Here's a few more links that are useful to have open when searching the native code: http://hg.openjdk.java.net/jdk8u/jdk8u60/jdk/file/935758609767/src/share/native/sun/security/ec/impl/ecdecode.c http://hg.openjdk.java.net/jdk8u/jdk8u60/jdk/file/935758609767/src/share/native/sun/security/ec/impl/ecc_impl.h http://hg.openjdk.java.net/jdk8u/jdk8u60/jdk/file/935758609767/src/share/native/sun/security/ec/impl/ec.h

mruddy commented 6 years ago

I have a better understanding now and it's related to the mixing of provider classes.

If you use a debugger against the Oracle JRE like the following: /opt/jdk1.8.0_172/jre/bin/java -Xrunjdwp:transport=dt_socket,address=8787,server=y,suspend=y -jar build/libs/signal-bot-all.jar

Then set a breakpoint in de.thoffbauer.signal4j.SignalService.SignalService() you can step through and change the position that that code inserts the provider from 1 to the last (10 in my case).

This is the line that messes everything up: Security.insertProviderAt(new org.bouncycastle.jce.provider.BouncyCastleProvider(), 1);

In the Oracle JRE, that results in sun.security.ec.ECDHKeyAgreement.engineGenerateSecret(java.lang.String) having trouble.

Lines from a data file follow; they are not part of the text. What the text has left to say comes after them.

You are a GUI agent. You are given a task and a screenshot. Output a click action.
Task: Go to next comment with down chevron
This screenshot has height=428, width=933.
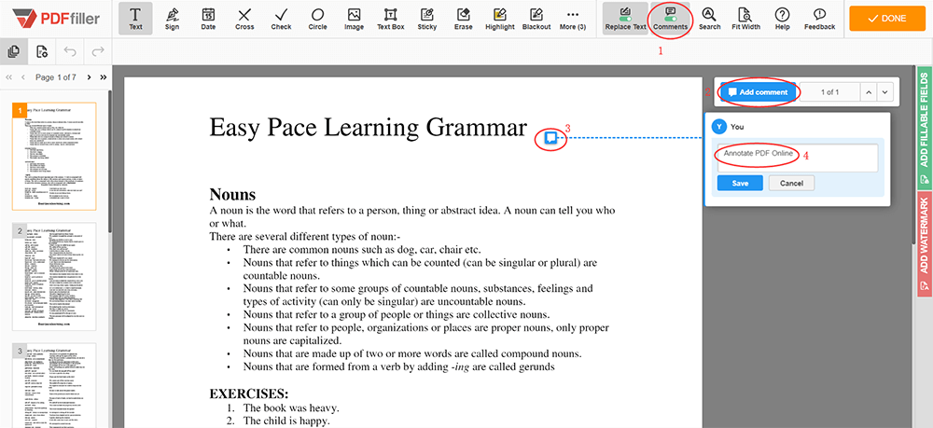[x=884, y=92]
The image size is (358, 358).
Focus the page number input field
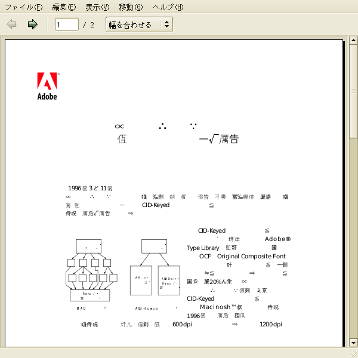pos(66,24)
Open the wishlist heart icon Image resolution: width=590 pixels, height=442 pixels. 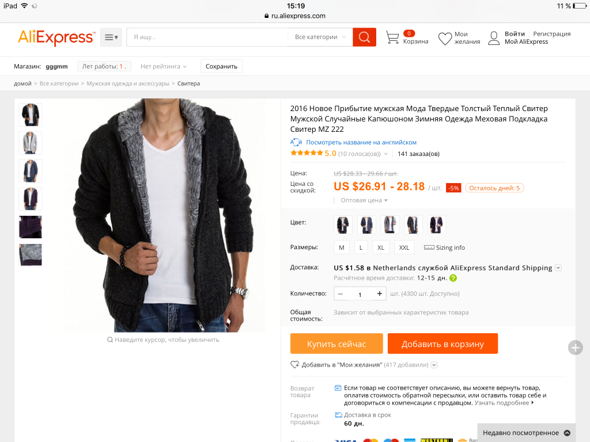pyautogui.click(x=445, y=39)
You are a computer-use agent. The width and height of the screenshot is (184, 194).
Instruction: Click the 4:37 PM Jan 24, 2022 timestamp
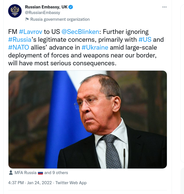click(x=30, y=183)
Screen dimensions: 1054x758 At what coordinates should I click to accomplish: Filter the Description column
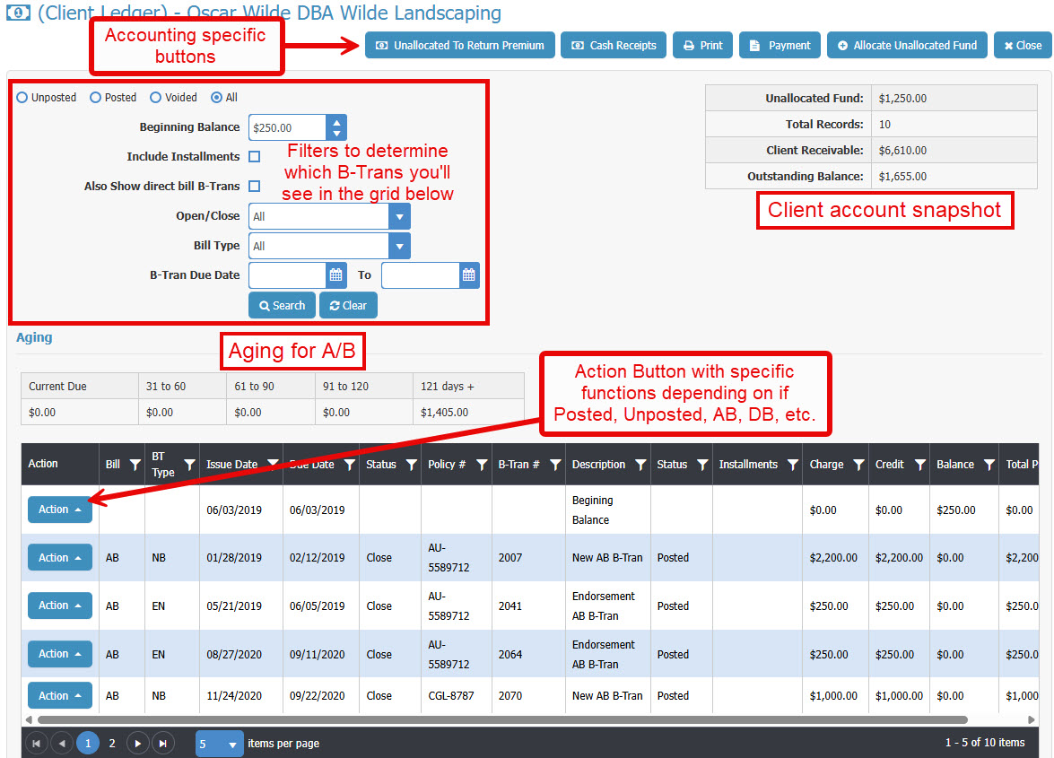(x=640, y=465)
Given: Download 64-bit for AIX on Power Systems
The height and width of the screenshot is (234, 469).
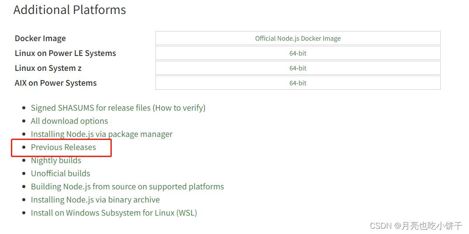Looking at the screenshot, I should (298, 83).
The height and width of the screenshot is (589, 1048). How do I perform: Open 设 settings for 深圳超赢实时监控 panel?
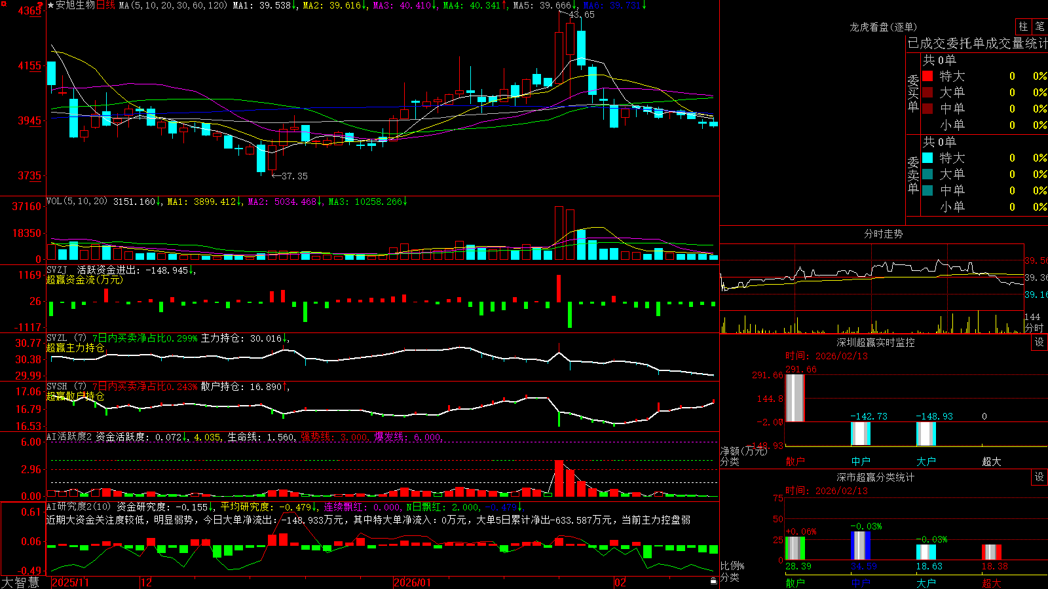[1039, 342]
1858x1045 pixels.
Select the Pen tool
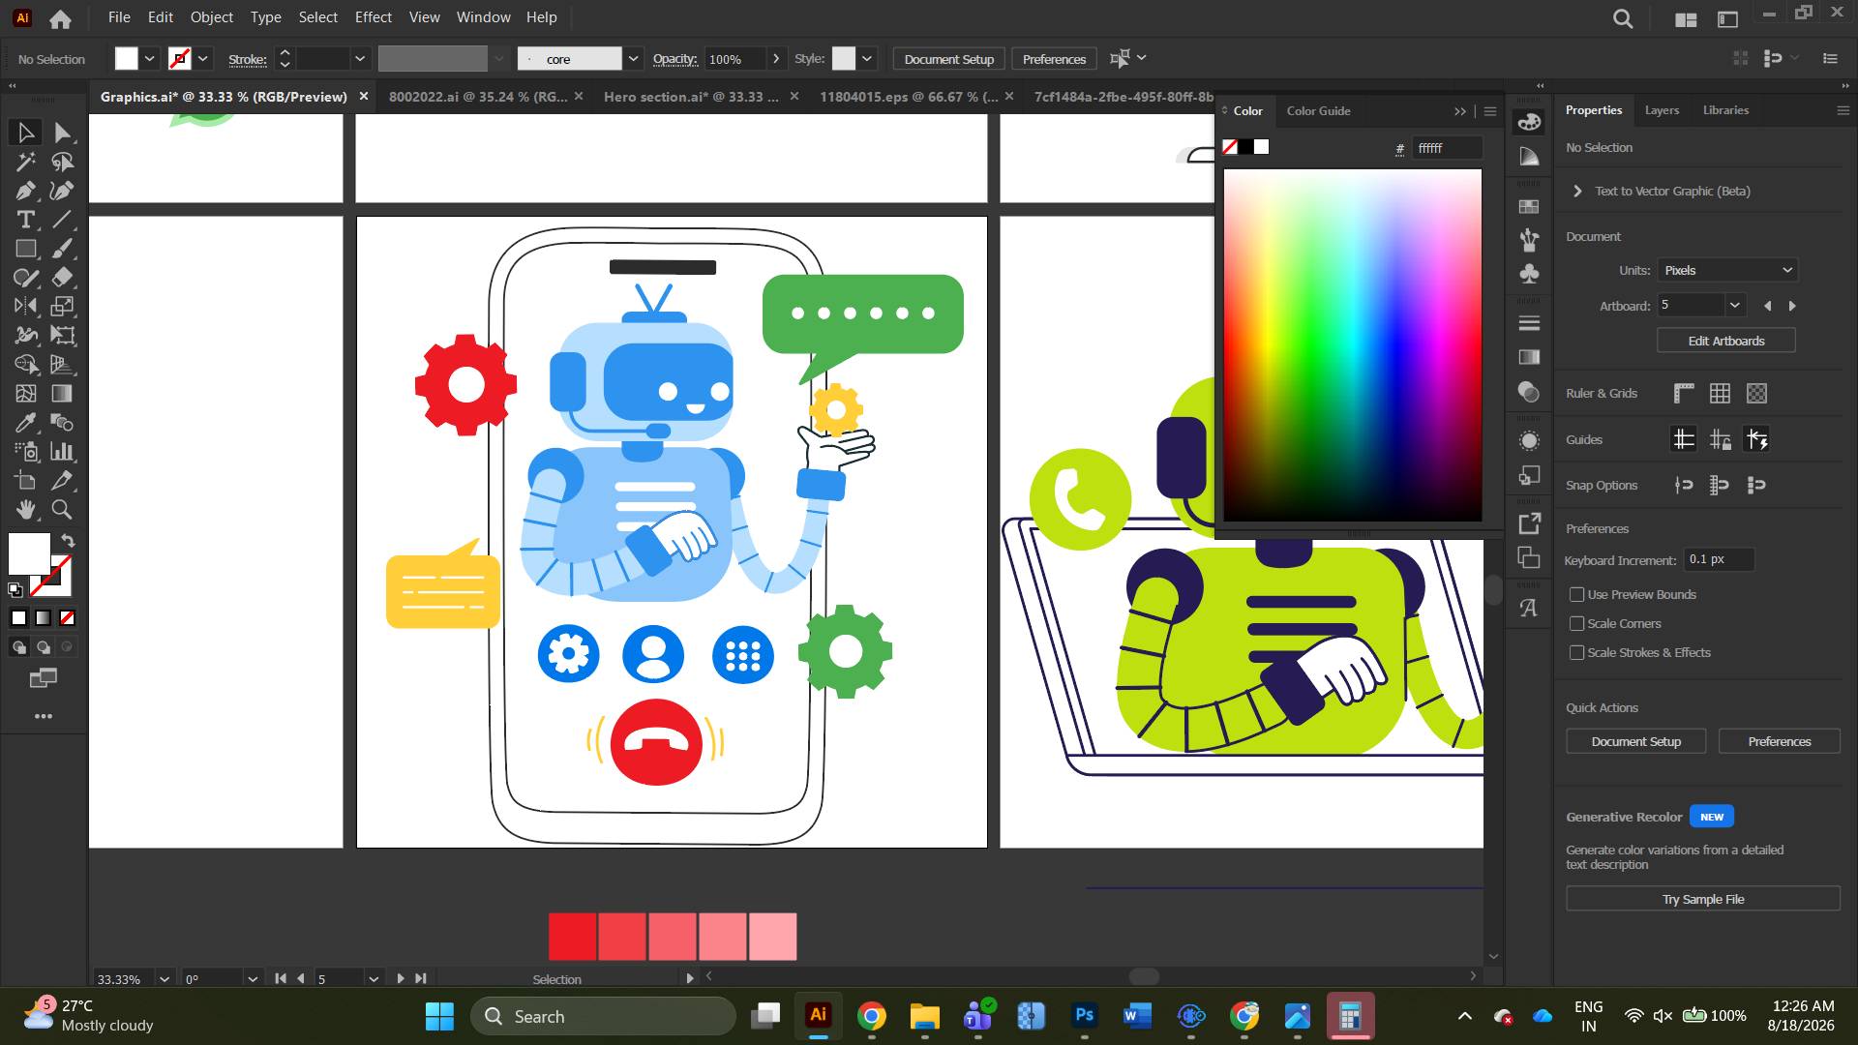pos(25,191)
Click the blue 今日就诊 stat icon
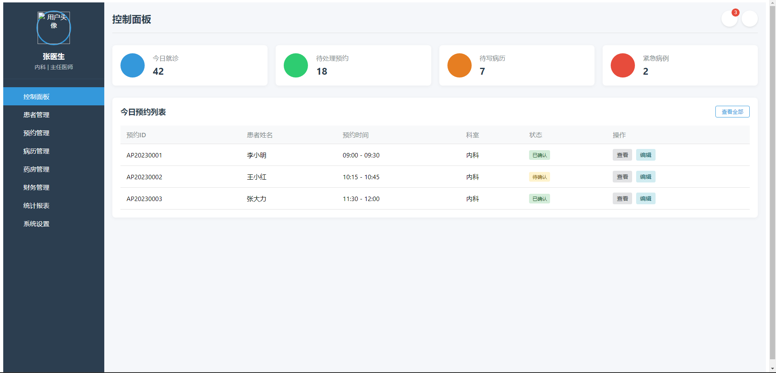 [133, 65]
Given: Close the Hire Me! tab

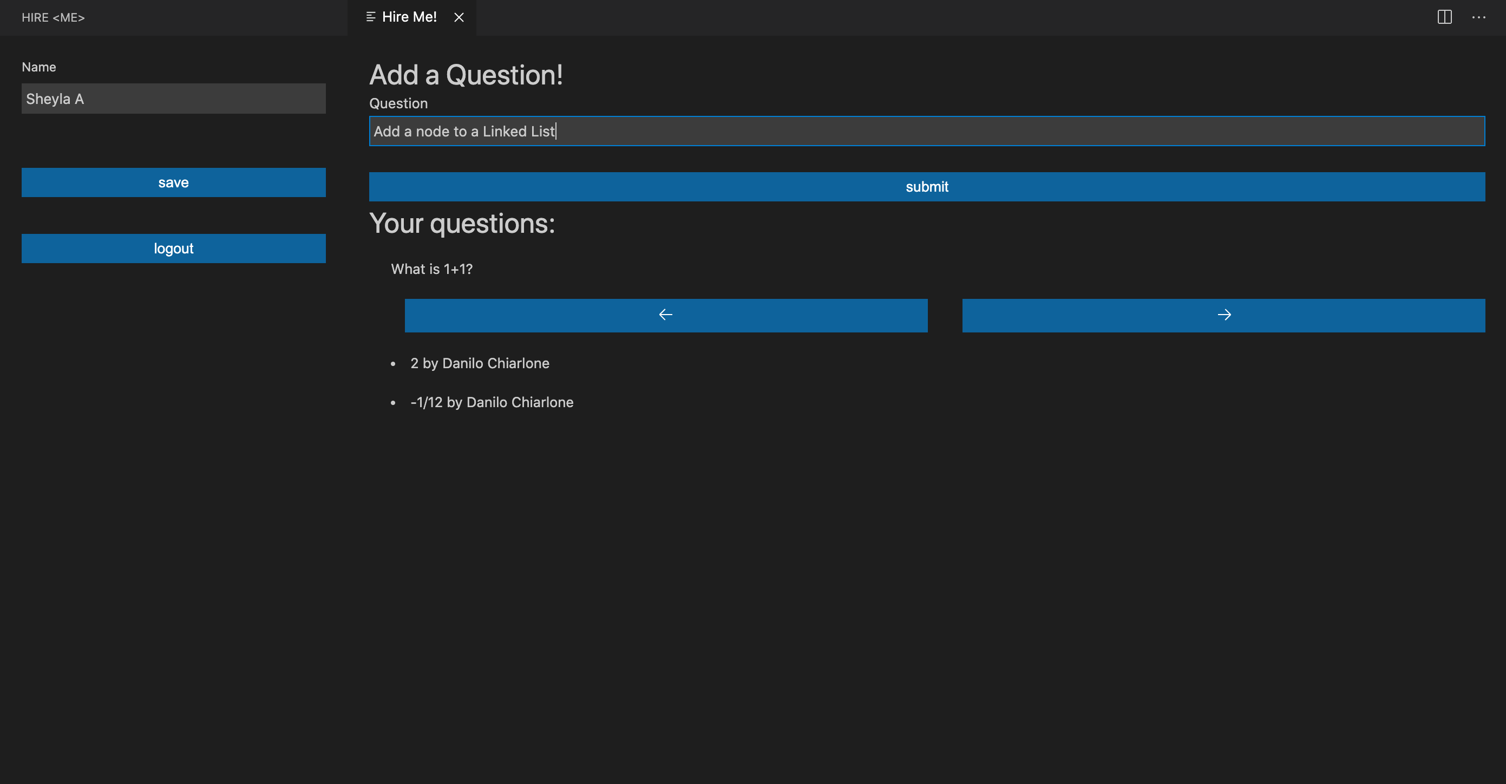Looking at the screenshot, I should 459,18.
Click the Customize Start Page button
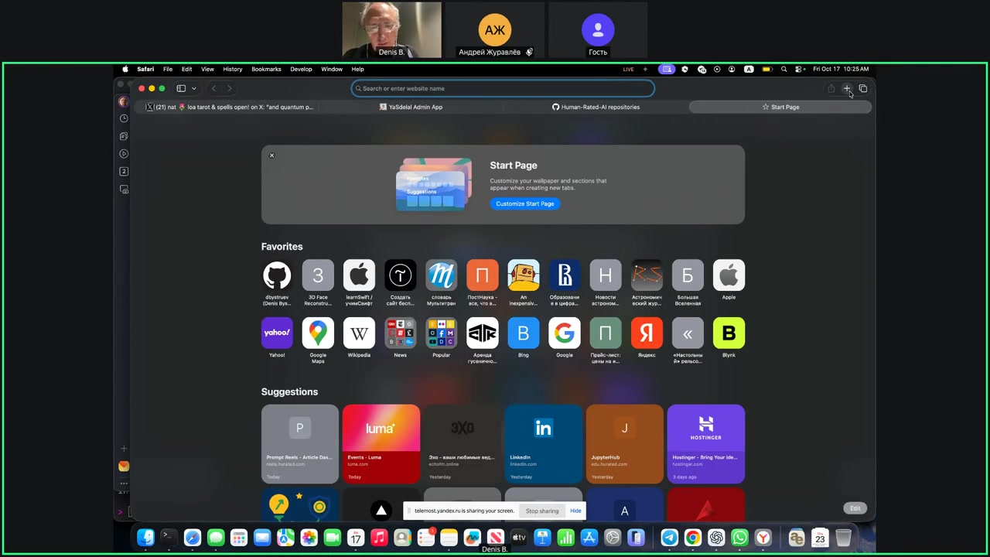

Basically, the curve parameters corresponding to the curve that the private key is on gets encoded. There is a difference between how BC and the sun.security.ec providers encode those curve parameters. The native code rejects the BC encoding (I think BC encodes the whole curve params and sun encodes only the OID). So, when the BC classes are referenced by the sun security ec classes, failure results.

When using OpenJDK, only the bouncy castle 1.55 provider classes get used. Also, when managing the classpath and sticking the BC jar first, only the BC provider classes are used. That explains everything.

Turakar commented 6 years ago

So inserting it at priority 10 fixes the problem for you?

mruddy commented 6 years ago

Yep. It's easy to try also if you want to verify.

Start a process with an Oracle JRE like: /opt/jdk1.8.0_172/jre/bin/java -Xrunjdwp:transport=dt_socket,address=8787,server=y,suspend=y -jar build/libs/signal-bot-all.jar

Then attach an eclipse remote java app debugger with a configuration like: debugger-config

Set a breakpoint at the line in de.thoffbauer.signal4j.SignalService.SignalService(): Security.insertProviderAt(new org.bouncycastle.jce.provider.BouncyCastleProvider(), 1);

Then step into that method call and change the argument value from 1 to 10 (or whatever is one more than the number of providers that are already in the list -- I have 9, so I set it to 10).

mruddy commented 6 years ago

0 also works as that puts it at the end of the provider list as well. That is what Security.addProvider does.

See also: http://www.bouncycastle.org/wiki/display/JA1/Provider+Installation

"It is possible to add the provider higher up in the list. If you do this we recommend you don't add it earlier than position 2 as there are occasionally internal dependencies on the provider at position 1 which may cause some operations by your JVM to result in errors."